Exercise brief >>
What do the lines say, reproduced word for word, from the first of the entries below through the line bearing "Ad (13, 1170)"?

====================

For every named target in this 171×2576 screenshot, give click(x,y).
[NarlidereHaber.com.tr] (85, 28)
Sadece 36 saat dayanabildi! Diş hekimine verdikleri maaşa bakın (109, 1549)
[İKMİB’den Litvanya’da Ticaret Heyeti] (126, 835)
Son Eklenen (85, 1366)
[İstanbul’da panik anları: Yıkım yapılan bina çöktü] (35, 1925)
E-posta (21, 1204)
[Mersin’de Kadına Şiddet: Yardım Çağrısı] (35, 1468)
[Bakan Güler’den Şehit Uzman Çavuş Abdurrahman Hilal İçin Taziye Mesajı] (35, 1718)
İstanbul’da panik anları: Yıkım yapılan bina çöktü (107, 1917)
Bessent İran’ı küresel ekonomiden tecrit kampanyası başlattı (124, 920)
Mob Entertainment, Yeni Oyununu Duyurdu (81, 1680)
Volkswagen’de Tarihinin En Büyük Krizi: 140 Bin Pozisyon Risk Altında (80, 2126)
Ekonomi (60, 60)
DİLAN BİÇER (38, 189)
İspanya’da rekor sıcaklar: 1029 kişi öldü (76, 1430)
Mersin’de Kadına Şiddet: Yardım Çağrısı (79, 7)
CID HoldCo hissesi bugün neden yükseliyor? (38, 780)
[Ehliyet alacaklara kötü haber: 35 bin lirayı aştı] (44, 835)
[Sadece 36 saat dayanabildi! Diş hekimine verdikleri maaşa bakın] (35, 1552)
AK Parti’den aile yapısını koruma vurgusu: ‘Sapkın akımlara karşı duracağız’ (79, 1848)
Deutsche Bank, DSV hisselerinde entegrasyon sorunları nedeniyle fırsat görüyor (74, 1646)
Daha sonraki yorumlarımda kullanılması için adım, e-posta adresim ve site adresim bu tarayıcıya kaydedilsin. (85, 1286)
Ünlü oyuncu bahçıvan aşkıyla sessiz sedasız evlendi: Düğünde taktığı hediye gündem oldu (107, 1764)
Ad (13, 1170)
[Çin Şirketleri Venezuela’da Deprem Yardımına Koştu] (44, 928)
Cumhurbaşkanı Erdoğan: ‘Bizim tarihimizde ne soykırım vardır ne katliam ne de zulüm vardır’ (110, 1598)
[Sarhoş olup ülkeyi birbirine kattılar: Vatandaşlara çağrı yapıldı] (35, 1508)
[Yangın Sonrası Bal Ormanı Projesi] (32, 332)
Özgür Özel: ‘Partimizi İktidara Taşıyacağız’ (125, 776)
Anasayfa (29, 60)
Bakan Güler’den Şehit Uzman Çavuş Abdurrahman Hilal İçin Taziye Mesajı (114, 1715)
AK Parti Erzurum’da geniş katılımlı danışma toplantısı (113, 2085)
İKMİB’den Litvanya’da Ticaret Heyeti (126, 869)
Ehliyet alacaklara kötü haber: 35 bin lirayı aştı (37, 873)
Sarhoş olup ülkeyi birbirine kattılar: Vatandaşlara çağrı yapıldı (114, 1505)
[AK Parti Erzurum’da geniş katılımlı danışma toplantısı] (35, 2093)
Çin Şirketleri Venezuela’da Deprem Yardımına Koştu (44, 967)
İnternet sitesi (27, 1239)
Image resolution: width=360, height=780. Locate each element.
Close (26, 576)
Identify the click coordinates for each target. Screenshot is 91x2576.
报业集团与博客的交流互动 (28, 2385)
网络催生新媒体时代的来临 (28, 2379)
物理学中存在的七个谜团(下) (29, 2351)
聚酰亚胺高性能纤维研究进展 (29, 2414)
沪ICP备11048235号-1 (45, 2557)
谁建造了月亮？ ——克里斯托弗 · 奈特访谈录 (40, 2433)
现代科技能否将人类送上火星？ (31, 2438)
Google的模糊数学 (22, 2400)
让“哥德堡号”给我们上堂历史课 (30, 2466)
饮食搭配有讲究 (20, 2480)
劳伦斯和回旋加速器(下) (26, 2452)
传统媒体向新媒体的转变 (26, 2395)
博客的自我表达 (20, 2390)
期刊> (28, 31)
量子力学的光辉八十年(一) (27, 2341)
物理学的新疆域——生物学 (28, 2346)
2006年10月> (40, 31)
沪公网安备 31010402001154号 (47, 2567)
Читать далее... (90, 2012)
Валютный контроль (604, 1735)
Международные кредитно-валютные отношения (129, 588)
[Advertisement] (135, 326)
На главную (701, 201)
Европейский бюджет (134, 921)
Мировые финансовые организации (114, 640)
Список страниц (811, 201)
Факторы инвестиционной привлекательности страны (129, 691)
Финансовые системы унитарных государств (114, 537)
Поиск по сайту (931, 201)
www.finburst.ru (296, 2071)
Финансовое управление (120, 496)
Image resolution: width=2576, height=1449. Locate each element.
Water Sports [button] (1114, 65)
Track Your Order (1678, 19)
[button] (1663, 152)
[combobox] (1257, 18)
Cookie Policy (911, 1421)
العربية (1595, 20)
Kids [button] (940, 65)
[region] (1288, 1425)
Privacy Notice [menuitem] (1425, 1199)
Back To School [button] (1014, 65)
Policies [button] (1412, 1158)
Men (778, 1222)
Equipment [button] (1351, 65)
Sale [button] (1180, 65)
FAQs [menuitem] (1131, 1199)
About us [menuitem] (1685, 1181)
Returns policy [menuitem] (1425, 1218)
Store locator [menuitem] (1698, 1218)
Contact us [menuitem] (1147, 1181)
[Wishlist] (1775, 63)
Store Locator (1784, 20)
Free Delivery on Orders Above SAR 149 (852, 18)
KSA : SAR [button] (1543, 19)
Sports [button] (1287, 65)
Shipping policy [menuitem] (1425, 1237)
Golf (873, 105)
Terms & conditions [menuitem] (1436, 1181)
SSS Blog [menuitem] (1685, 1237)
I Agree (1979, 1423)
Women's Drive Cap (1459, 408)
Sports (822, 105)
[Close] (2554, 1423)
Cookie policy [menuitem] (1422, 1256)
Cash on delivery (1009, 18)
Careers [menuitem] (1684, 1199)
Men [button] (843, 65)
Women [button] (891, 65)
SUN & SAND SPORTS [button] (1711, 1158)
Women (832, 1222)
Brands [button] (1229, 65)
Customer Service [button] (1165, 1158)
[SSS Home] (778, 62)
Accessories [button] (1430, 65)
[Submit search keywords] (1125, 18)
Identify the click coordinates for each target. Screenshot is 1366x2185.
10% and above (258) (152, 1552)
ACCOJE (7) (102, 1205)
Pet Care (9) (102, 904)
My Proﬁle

====================

Result of this exercise >>
For every named target in this 171×2576 screenshot, give click(x,y).
[NarlidereHaber.com.tr] (85, 28)
Sadece 36 saat dayanabildi! Diş hekimine verdikleri maaşa bakın (109, 1549)
[İKMİB’den Litvanya’da Ticaret Heyeti] (126, 835)
Son Eklenen (85, 1366)
[İstanbul’da panik anları: Yıkım yapılan bina çöktü] (35, 1925)
E-posta (21, 1204)
[Mersin’de Kadına Şiddet: Yardım Çağrısı] (35, 1468)
[Bakan Güler’den Şehit Uzman Çavuş Abdurrahman Hilal İçin Taziye Mesajı] (35, 1718)
İstanbul’da panik anları: Yıkım yapılan bina çöktü (107, 1917)
Bessent İran’ı küresel ekonomiden tecrit kampanyası başlattı (124, 920)
Mob Entertainment, Yeni Oyununu Duyurdu (81, 1680)
Volkswagen’de Tarihinin En Büyük Krizi: 140 Bin Pozisyon Risk Altında (80, 2126)
Ekonomi (60, 60)
DİLAN BİÇER (38, 189)
İspanya’da rekor sıcaklar: 1029 kişi öldü (76, 1430)
Mersin’de Kadına Şiddet: Yardım Çağrısı (79, 7)
CID HoldCo hissesi bugün neden yükseliyor? (38, 780)
[Ehliyet alacaklara kötü haber: 35 bin lirayı aştı] (44, 835)
[Sadece 36 saat dayanabildi! Diş hekimine verdikleri maaşa bakın] (35, 1552)
AK Parti’den aile yapısını koruma vurgusu: ‘Sapkın akımlara karşı duracağız’ (79, 1848)
Deutsche Bank, DSV hisselerinde entegrasyon sorunları nedeniyle fırsat görüyor (74, 1646)
Daha sonraki yorumlarımda kullanılması için adım, e-posta adresim ve site adresim bu tarayıcıya kaydedilsin. (85, 1286)
Ünlü oyuncu bahçıvan aşkıyla sessiz sedasız evlendi: Düğünde taktığı hediye gündem oldu (107, 1764)
Ad (13, 1170)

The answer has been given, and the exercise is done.